Extract:
>>

Digital technology is playing an ever more important role in society, but without the rules needed to hold those in control of it to account.
Action is needed, according to acclaimed author, Jamie Susskind, who believes that with the right regulations we can maintain freedom and democracy in a digital age.
From self-driving cars to social media, from AI being used in identifying skin cancer to drawing up legal documents, we are increasingly surrounded by digital technology.
“Those who engineer our great social media platforms, or the devices which we use to live a meaningful life, they are writing the rules by which we interact with each other, and live out our lives as human beings,” he told an audience at The Guernsey Literary Festival.
Pictured: Jamie Susskind.
“Now, if you look in the politics, law and philosophy textbooks in the 20th century, you will not find this form of power there because it didn't exist, it is new, and crucially it’s growing.
“What we have in society is a new and strange form of power, but we haven't yet done the thing that we normally do when there is power in society, which is to create mechanisms of holding it accountable.”
With other roles with social responsibility, the law imposes other responsibilities.

<<

Required work:
**1.** According to the article on digital technology, at what event did Jamie Susskind speak?
**2.** Please rewrite the article on digital technology from "Pictured: Jamie Susskind." up to and including "crucially it’s growing.", changing "philosophy" to "economics".

Dataset:
>>

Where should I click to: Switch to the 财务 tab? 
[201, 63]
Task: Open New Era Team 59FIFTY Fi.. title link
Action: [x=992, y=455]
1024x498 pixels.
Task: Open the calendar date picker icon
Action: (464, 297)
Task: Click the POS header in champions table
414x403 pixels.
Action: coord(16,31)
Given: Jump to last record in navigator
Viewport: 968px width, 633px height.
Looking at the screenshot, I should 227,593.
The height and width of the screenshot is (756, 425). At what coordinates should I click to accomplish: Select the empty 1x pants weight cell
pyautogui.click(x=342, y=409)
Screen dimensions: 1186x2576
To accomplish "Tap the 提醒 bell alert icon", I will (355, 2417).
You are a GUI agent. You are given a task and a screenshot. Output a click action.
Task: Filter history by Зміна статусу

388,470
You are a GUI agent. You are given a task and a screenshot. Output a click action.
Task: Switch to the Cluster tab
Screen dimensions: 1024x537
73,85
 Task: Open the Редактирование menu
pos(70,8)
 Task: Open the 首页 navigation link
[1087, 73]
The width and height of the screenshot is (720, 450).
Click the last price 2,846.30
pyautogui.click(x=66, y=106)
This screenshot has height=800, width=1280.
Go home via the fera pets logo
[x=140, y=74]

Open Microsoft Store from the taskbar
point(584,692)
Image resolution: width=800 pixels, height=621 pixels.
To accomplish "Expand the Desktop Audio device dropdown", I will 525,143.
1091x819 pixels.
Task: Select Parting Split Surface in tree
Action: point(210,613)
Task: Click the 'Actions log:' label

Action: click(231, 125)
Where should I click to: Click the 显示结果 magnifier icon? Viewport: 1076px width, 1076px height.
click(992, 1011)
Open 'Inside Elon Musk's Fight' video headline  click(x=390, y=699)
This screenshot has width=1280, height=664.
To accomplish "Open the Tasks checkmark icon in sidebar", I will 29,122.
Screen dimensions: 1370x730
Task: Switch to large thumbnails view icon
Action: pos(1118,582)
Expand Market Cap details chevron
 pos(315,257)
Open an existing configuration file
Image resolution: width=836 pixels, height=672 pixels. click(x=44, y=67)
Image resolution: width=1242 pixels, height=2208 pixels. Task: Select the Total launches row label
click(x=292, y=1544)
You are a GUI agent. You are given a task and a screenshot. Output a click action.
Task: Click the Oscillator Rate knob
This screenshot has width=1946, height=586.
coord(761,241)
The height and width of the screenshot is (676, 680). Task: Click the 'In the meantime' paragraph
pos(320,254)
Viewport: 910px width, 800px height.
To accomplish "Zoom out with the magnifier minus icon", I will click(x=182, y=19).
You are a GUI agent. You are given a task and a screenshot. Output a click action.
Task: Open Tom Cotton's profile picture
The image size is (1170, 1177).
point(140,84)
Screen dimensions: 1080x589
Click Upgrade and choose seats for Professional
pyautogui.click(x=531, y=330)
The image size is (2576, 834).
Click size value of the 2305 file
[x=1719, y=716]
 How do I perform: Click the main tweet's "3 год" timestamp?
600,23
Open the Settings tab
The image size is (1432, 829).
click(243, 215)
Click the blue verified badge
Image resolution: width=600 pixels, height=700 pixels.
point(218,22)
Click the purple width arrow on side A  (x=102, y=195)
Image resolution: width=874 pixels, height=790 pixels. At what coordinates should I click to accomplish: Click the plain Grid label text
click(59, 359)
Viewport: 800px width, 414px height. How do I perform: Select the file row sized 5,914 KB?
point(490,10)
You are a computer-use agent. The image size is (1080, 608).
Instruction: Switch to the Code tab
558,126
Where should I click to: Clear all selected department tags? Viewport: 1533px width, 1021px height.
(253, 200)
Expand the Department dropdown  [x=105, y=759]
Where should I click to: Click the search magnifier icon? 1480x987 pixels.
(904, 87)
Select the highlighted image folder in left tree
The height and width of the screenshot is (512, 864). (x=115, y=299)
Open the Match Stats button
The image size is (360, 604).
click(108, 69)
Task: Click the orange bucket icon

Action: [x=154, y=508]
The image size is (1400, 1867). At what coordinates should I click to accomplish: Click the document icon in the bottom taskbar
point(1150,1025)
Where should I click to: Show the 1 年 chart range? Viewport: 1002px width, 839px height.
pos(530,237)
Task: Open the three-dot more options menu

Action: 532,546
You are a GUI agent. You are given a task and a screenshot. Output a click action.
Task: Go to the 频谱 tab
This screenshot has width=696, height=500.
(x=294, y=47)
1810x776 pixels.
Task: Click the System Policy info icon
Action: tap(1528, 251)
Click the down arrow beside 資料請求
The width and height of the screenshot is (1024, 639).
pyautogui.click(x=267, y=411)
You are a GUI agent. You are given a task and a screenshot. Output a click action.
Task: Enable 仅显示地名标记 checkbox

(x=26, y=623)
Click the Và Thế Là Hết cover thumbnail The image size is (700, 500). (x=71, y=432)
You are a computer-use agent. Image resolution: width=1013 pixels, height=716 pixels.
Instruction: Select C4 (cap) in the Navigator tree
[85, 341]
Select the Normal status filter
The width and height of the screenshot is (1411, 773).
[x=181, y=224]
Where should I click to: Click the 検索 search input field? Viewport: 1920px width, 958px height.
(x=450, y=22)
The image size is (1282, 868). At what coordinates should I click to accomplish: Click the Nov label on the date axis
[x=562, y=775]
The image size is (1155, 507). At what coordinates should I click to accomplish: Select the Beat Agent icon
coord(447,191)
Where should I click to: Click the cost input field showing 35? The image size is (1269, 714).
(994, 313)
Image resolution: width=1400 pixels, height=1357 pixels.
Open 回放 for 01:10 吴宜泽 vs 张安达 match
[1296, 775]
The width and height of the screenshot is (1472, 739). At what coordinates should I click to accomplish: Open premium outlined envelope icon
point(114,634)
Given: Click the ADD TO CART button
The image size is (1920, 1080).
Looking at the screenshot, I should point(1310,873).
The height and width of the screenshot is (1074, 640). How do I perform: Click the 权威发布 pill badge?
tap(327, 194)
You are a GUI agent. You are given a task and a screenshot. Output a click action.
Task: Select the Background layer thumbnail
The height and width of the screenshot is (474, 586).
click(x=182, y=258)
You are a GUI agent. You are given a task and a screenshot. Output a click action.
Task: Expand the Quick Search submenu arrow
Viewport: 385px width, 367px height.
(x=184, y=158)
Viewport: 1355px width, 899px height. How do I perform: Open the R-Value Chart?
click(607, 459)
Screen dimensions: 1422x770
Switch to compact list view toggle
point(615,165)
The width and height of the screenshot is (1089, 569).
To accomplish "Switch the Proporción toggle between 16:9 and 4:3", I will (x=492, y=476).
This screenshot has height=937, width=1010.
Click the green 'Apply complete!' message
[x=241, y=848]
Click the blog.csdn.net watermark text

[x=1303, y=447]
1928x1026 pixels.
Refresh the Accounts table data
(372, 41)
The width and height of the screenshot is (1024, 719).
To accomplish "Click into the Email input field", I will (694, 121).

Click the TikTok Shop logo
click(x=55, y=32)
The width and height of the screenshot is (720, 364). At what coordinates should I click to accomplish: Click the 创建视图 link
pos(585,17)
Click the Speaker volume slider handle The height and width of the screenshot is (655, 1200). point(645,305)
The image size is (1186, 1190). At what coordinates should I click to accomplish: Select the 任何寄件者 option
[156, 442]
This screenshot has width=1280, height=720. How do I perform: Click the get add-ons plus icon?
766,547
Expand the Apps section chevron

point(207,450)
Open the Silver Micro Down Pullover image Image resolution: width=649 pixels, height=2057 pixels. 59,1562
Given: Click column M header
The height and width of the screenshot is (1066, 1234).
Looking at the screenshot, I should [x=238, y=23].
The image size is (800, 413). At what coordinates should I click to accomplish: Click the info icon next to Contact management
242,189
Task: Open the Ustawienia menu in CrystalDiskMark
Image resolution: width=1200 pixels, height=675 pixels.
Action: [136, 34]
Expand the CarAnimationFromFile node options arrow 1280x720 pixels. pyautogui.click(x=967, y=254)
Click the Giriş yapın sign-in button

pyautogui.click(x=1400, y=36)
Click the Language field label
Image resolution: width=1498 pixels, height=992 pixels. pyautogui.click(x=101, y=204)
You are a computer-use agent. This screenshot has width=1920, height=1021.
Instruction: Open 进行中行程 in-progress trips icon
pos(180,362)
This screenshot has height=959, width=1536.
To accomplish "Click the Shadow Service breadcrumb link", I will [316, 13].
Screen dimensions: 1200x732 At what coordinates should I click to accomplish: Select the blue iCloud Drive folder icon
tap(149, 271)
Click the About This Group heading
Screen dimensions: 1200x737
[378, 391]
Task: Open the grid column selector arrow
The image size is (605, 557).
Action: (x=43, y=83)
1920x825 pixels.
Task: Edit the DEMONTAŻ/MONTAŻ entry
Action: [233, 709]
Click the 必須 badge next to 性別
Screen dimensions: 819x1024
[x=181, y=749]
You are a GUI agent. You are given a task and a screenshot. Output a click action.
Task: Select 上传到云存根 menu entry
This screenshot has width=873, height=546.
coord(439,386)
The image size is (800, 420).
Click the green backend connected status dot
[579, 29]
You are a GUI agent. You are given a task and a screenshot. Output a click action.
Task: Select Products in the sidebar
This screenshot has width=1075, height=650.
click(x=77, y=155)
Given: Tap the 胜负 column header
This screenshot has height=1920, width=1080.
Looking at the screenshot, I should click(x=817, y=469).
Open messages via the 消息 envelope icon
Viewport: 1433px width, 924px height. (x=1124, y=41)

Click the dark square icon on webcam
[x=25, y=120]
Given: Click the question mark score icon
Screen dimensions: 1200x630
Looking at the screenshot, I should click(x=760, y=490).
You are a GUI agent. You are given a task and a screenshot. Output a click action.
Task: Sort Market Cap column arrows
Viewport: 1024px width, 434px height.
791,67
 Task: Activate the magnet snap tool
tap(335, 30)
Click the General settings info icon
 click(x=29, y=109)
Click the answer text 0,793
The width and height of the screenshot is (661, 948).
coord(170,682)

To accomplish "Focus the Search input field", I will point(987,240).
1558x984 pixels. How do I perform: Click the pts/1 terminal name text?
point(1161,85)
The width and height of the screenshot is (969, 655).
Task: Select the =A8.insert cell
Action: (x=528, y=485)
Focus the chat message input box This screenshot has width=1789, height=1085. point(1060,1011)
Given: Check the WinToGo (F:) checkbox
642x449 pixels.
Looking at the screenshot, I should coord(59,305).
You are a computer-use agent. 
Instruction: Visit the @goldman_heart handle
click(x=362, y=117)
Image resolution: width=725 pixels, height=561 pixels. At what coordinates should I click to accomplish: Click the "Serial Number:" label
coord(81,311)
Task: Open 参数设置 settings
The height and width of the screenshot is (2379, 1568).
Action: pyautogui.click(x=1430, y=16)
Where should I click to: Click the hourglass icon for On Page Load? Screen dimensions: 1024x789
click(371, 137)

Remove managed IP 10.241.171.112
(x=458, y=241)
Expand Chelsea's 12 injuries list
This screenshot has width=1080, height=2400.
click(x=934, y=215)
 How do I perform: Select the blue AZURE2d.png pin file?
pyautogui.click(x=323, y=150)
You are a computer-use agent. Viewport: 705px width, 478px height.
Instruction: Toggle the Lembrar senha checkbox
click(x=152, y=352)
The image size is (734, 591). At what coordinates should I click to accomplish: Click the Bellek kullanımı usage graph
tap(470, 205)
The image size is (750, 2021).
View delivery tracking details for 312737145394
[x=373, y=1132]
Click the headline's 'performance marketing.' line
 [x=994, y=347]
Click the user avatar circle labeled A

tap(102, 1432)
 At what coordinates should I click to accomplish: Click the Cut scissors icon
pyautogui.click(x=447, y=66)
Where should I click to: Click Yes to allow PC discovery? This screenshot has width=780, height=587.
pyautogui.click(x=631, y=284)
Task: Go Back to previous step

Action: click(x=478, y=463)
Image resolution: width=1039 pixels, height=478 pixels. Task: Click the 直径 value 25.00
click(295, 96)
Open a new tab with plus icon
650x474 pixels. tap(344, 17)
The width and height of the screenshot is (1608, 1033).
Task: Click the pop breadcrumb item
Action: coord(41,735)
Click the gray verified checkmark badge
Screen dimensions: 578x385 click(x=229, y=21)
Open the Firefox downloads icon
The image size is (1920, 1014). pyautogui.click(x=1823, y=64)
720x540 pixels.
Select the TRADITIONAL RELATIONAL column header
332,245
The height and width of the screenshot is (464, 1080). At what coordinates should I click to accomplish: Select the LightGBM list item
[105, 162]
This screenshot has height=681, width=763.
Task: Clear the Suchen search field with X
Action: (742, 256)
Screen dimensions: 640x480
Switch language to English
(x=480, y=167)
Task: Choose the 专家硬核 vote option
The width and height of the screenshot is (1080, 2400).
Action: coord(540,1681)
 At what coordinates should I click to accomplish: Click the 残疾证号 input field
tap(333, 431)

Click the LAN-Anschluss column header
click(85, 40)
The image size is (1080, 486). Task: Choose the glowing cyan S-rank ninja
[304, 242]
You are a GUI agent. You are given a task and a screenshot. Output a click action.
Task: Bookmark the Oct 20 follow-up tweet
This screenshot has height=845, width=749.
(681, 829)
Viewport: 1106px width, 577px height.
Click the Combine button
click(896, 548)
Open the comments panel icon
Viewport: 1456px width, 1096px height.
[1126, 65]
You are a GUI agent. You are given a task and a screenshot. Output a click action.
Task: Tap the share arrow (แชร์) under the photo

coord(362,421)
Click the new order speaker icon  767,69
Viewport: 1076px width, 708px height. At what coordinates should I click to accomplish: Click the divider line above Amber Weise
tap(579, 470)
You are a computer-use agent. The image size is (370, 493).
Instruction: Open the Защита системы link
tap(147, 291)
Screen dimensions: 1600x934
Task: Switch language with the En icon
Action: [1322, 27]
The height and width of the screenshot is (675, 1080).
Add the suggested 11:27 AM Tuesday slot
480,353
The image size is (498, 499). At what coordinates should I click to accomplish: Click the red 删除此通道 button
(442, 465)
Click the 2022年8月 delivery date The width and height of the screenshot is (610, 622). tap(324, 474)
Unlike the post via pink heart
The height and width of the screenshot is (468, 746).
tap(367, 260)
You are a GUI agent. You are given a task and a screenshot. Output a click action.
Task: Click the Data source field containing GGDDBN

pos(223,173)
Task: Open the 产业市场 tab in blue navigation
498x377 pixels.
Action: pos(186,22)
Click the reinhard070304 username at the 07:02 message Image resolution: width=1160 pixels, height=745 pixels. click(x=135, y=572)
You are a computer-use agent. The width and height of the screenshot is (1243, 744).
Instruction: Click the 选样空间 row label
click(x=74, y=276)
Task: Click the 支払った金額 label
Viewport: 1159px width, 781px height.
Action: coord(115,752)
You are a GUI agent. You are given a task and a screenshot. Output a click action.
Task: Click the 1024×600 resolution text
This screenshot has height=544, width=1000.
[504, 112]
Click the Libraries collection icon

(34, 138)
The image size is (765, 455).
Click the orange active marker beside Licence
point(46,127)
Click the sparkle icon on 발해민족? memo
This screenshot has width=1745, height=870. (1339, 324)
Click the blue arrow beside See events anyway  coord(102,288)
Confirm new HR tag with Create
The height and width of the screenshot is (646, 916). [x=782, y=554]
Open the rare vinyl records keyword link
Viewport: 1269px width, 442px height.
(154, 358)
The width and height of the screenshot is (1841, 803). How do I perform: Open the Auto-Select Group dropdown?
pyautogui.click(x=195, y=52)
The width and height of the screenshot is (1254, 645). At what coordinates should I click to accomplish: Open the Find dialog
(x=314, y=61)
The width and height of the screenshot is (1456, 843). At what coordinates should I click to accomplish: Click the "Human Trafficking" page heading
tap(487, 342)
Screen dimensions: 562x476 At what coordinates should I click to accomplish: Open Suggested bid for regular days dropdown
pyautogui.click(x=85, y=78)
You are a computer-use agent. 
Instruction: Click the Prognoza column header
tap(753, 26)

<<

Answers:
**1.** The Guernsey Literary Festival.

**2.**
Pictured: Jamie Susskind.
“Now, if you look in the politics, law and economics textbooks in the 20th century, you will not find this form of power there because it didn't exist, it is new, and crucially it’s growing.